Work instructions ::
From the line containing "Identify the click" to the end of the entries, return every line exactly, both ends included, and add nothing.

Input ::
· · · · ·

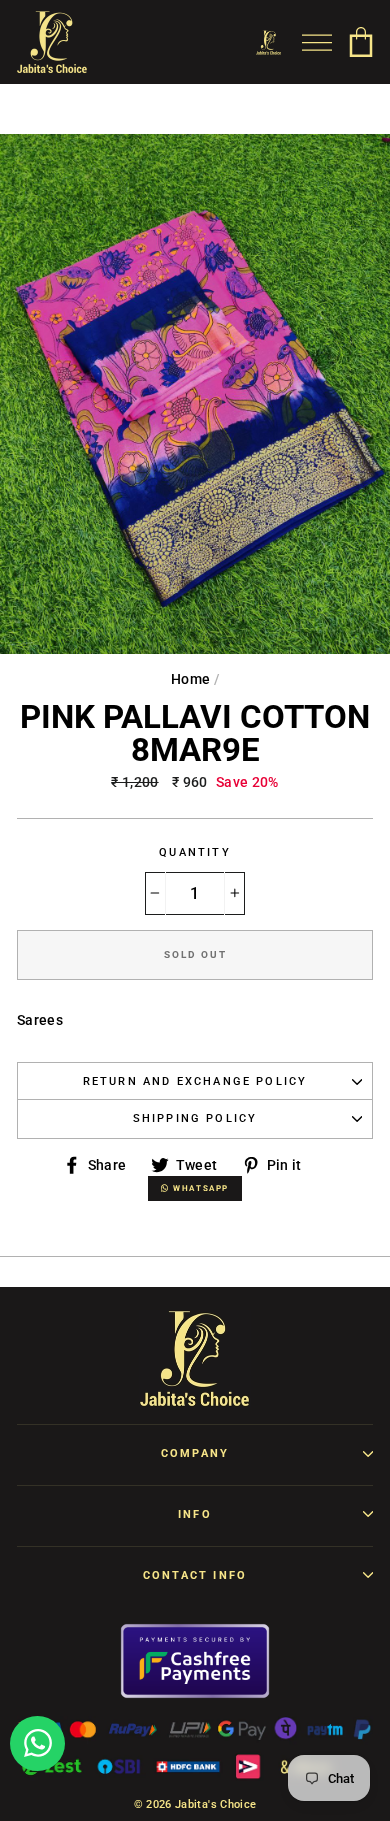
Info (195, 1514)
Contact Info (195, 1575)
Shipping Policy (195, 1118)
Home (190, 679)
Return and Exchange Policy (195, 1081)
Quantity (194, 852)
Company (195, 1453)
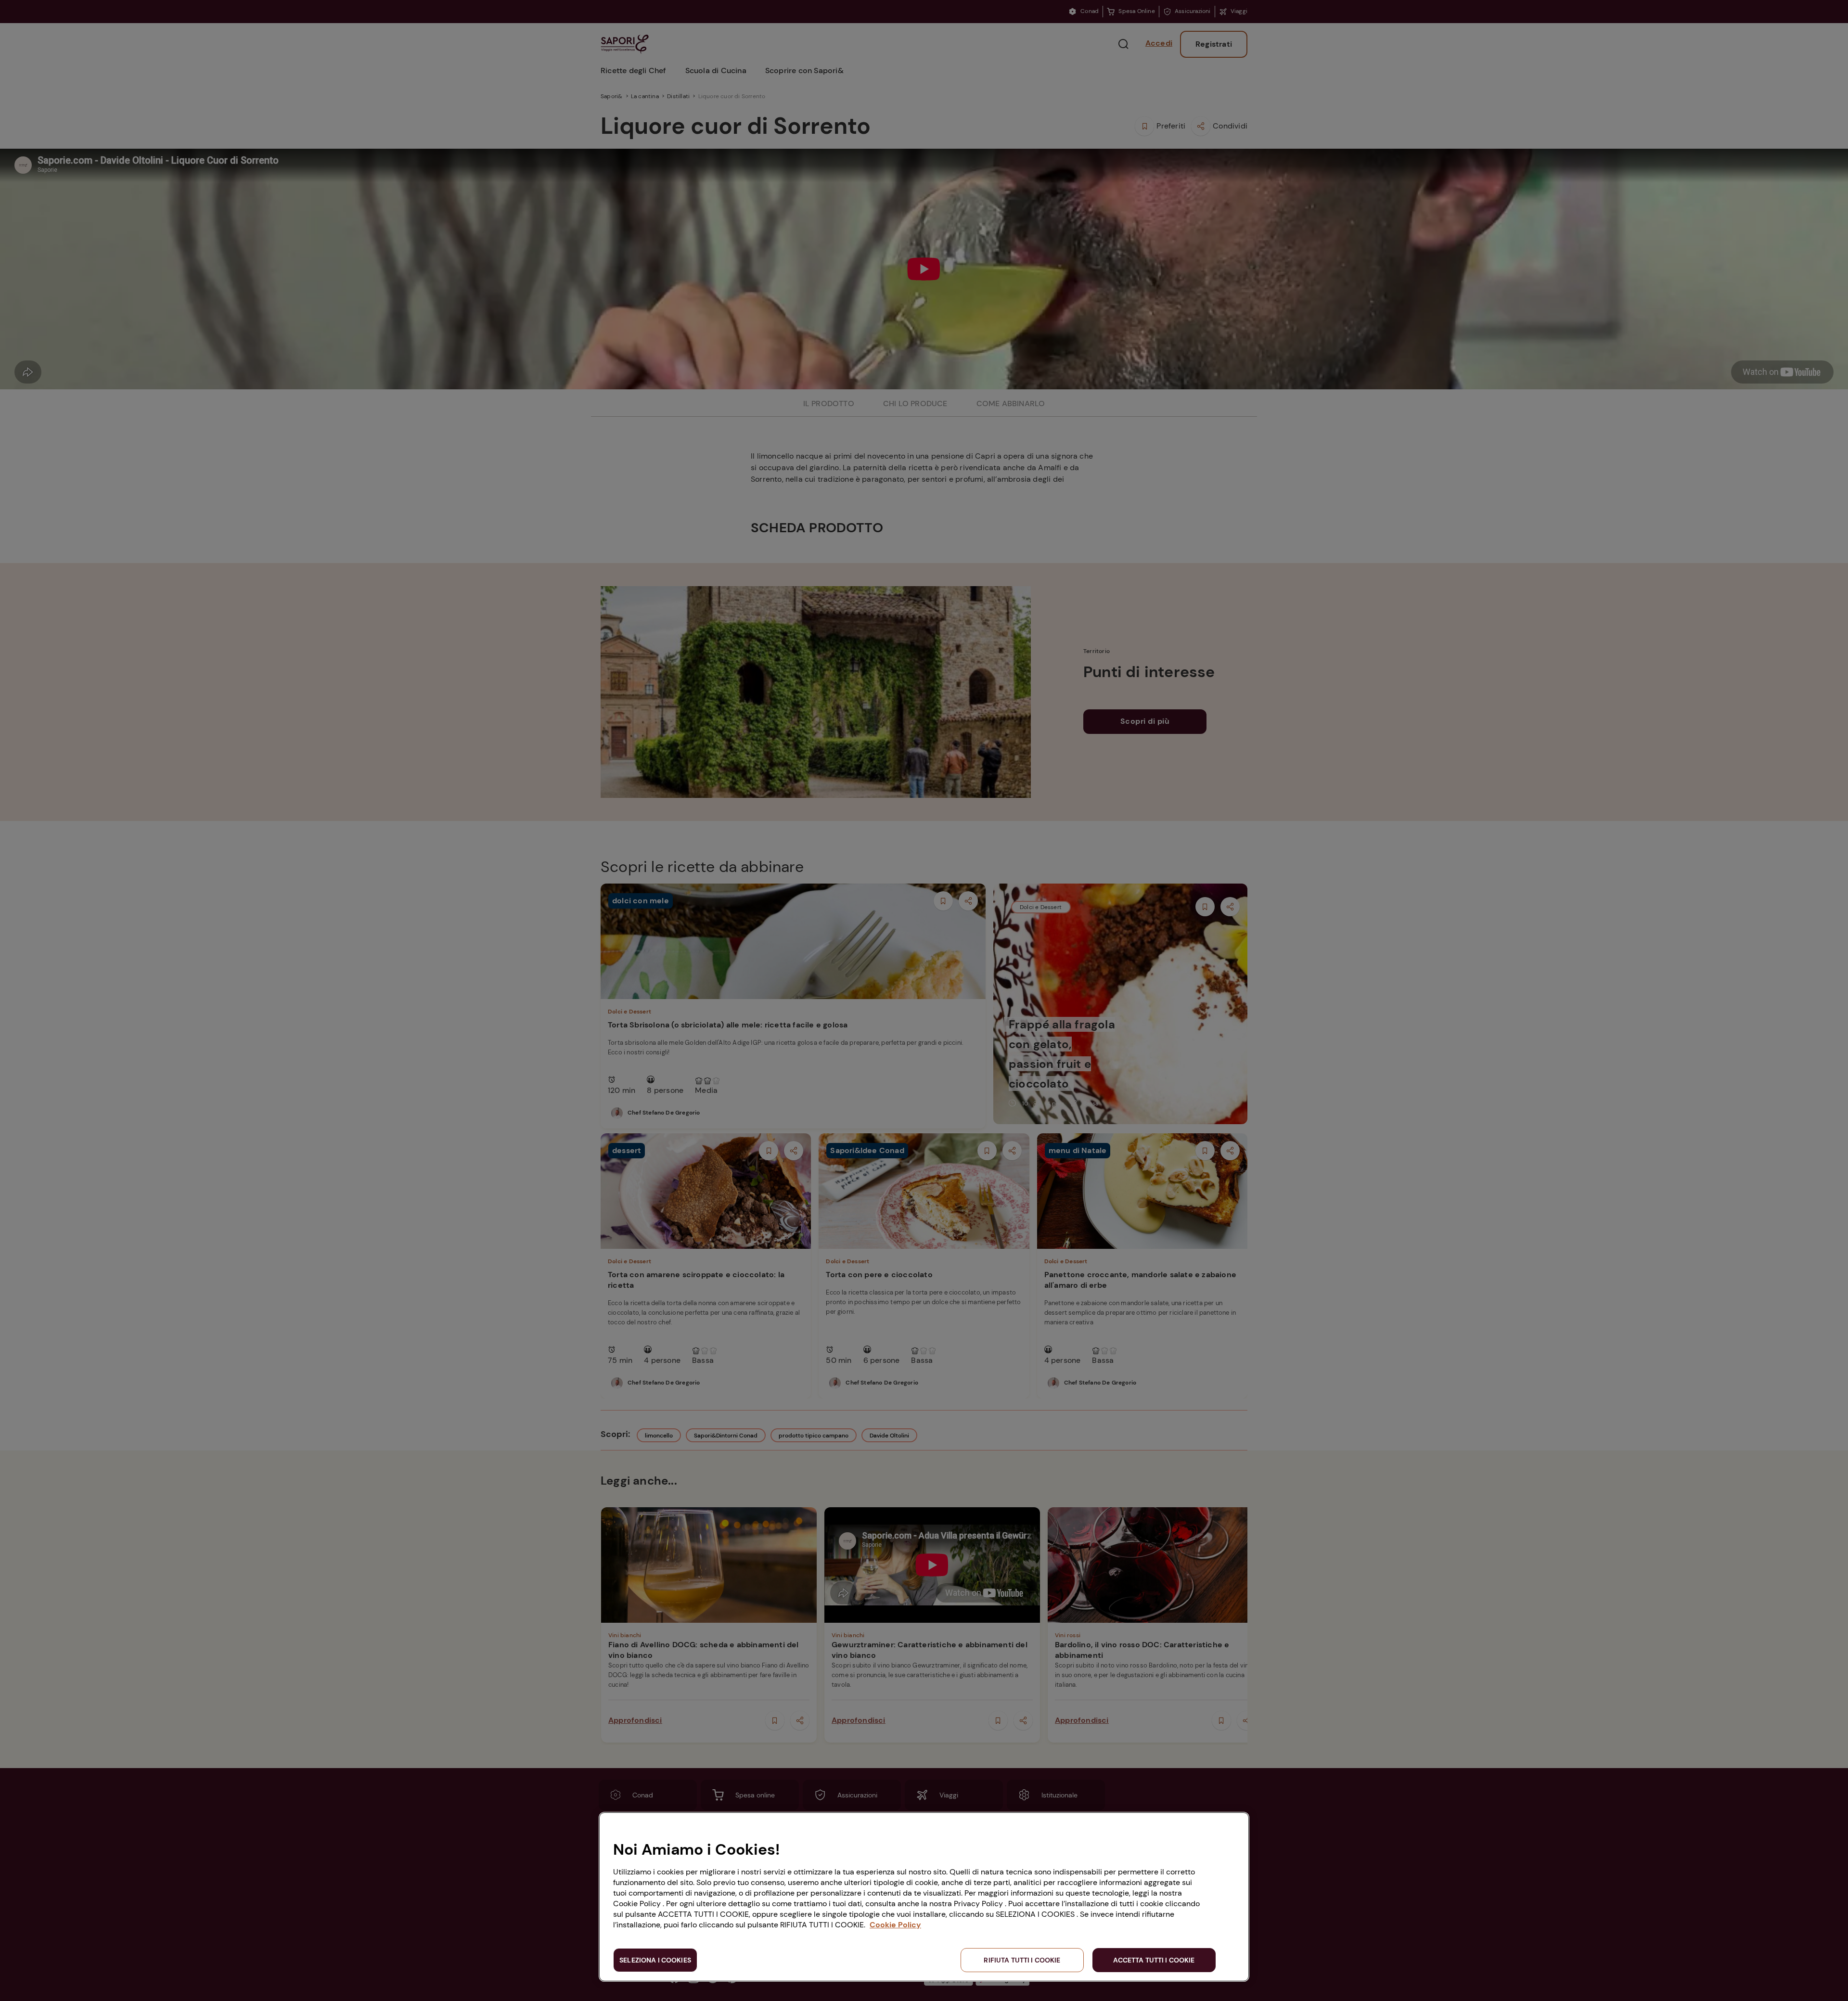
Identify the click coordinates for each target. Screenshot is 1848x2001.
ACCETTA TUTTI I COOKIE (1153, 1960)
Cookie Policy (895, 1925)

· · · · ·

Exercise solution ::
Identify the click coordinates for each target. Screenshot is 1848x2001.
ACCETTA TUTTI I COOKIE (1153, 1960)
Cookie Policy (895, 1925)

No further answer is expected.